Based on CMS inspection data, NEVINS NURSING & REHABILITATION CENTER has a clean safety record: no substantiated abuse findings (meaning no confirmed cases of resident harm), no Immediate Jeopardy citations (the most serious violation level indicating risk of serious injury or death), and is not on the Special Focus Facility watch list (a federal program monitoring the lowest-performing 1% of nursing homes). The facility has a 2-star overall rating and ranks #100 of 100 nursing homes in Massachusetts. While no facility is perfect, families should still ask about staff-to-resident ratios and recent inspection results during their visit.

Do Nurses at Nevins Nursing & Rehabilitation Center Stick Around?

Staff at NEVINS NURSING & REHABILITATION CENTER tend to stick around. With a turnover rate of 29%, the facility is 17 percentage points below the Massachusetts average of 46%. Low turnover is a positive sign. It means caregivers have time to learn each resident's needs, medications, and personal preferences. Consistent staff also notice subtle changes in a resident's condition more quickly. Registered Nurse turnover is also low at 18%, meaning experienced RNs are available to handle complex medical needs.

Was Nevins Nursing & Rehabilitation Center Ever Fined?

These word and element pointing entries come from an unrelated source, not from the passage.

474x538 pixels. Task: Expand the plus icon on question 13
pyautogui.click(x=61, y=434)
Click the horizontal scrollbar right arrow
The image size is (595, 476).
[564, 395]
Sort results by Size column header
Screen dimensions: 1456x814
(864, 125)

NEVINS NURSING & REHABILITATION CENTER has been fined $17,966 across 2 penalty actions. This is below the Massachusetts average of $33,259. While any fine indicates a compliance issue, fines under $50,000 are relatively common and typically reflect isolated problems that were subsequently corrected. Families should ask what specific issues led to these fines and confirm they've been resolved.

Is Nevins Nursing & Rehabilitation Center on Any Federal Watch List?

NEVINS NURSING & REHABILITATION CENTER is not on any federal watch list. The most significant is the Special Focus Facility (SFF) program, which identifies the bottom 1% of nursing homes nationally based on persistent, serious quality problems. Not being on this list means the facility has avoided the pattern of deficiencies that triggers enhanced federal oversight. This is a positive indicator, though families should still review the facility's inspection history directly.